Hot Takes from Ilya's Interview
Ilya Sutskever, on Dwarkesh Podcast:
But when people do RL training, they do need to think. They say, “Okay, we want to have this kind of RL training for this thing and that kind of RL training for that thing.” From what I hear, all the companies have teams that just produce new RL environments and just add it to the training mix. The question is, well, what are those? There are so many degrees of freedom. There is such a huge variety of RL environments you could produce.

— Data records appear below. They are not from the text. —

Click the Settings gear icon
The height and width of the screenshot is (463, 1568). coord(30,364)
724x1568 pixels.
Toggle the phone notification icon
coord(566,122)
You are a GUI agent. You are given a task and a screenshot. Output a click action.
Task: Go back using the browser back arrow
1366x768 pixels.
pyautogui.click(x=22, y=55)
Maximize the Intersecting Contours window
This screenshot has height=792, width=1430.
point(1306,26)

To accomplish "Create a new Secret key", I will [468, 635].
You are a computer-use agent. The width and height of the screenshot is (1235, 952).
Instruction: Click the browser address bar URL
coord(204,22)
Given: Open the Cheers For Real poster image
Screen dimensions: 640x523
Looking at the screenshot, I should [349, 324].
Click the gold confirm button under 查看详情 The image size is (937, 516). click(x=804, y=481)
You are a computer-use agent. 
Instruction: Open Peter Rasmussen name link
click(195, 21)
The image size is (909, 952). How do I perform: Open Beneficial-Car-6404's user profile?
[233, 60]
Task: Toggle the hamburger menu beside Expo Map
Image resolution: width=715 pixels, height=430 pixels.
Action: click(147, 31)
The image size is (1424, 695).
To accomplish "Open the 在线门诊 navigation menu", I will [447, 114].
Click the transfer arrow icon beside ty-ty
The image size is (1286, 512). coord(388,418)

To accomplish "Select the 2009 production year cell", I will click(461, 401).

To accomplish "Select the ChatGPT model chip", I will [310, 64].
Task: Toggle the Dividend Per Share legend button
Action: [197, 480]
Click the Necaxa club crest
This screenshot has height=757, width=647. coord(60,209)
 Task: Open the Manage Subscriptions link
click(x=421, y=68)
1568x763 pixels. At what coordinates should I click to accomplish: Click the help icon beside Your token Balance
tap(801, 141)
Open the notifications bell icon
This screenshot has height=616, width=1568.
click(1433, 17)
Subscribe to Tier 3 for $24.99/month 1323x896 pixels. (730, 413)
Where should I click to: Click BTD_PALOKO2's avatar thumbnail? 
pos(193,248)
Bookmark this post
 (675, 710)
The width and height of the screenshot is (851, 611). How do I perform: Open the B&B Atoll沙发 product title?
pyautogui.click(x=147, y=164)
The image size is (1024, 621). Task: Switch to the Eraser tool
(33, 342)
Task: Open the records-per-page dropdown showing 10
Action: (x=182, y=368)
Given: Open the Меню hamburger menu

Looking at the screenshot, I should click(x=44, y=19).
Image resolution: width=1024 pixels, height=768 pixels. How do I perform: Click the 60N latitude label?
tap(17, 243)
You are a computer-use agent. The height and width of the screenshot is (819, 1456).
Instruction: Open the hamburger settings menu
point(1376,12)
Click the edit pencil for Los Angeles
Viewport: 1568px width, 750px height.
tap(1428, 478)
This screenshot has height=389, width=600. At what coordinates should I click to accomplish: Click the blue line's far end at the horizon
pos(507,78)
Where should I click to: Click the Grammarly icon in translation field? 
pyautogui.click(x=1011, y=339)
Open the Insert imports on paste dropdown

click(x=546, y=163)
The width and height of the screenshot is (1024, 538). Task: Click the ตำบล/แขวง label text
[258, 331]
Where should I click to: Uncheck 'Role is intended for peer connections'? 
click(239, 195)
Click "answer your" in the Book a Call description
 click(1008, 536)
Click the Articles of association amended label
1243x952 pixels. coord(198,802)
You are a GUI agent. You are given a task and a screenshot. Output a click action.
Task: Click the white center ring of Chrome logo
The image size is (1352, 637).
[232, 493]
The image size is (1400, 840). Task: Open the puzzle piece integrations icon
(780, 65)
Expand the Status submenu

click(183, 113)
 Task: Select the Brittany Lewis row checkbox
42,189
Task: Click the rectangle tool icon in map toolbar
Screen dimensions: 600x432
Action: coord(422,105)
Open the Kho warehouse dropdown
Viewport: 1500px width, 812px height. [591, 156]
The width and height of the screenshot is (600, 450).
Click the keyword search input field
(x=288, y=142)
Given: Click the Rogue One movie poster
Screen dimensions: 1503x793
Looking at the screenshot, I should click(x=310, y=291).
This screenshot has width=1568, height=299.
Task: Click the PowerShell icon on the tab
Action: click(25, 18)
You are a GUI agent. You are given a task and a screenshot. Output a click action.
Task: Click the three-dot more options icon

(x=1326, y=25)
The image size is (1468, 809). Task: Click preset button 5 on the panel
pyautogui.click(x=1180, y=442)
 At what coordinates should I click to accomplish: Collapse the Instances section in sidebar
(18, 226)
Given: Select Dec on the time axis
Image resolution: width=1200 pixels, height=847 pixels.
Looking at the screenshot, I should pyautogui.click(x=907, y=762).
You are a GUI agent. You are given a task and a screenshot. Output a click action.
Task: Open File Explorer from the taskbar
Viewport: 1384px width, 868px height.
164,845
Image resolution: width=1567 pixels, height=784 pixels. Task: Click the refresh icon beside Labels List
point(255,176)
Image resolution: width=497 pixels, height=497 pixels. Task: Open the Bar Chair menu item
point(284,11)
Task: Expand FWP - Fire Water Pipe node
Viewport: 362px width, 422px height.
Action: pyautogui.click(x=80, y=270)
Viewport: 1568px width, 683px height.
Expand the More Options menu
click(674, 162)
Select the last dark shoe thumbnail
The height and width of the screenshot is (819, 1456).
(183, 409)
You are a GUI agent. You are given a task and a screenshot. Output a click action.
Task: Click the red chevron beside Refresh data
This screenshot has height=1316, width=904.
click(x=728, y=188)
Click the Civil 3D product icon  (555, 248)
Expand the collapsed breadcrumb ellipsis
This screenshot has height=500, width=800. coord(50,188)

I agree. "The real reward hacking is the human researchers who are too focused on the evals."
We spend so much of our time as researchers hill-climbing on benchmarks that are easy to grade: math problems, coding competitions, multiple-choice exams. These are important because they are objective. A correct answer is a correct answer.
But then you see someone on a forum share that an LLM was surprisingly helpful for processing the grief of a divorce. There is no LMSYS for this. You can't write a unit test for emotional support. It’s a use case that is profound in its impact but completely invisible to our current evaluation paradigms.
It’s a classic case of looking for your keys where the light is. We optimize what we can measure, and in doing so, we may be missing the most human applications of this technology. The killer app for AI might not be superhuman coding, but simply being an infinitely patient, non-judgmental listener. Perhaps the most important metric is the one we can’t quantify.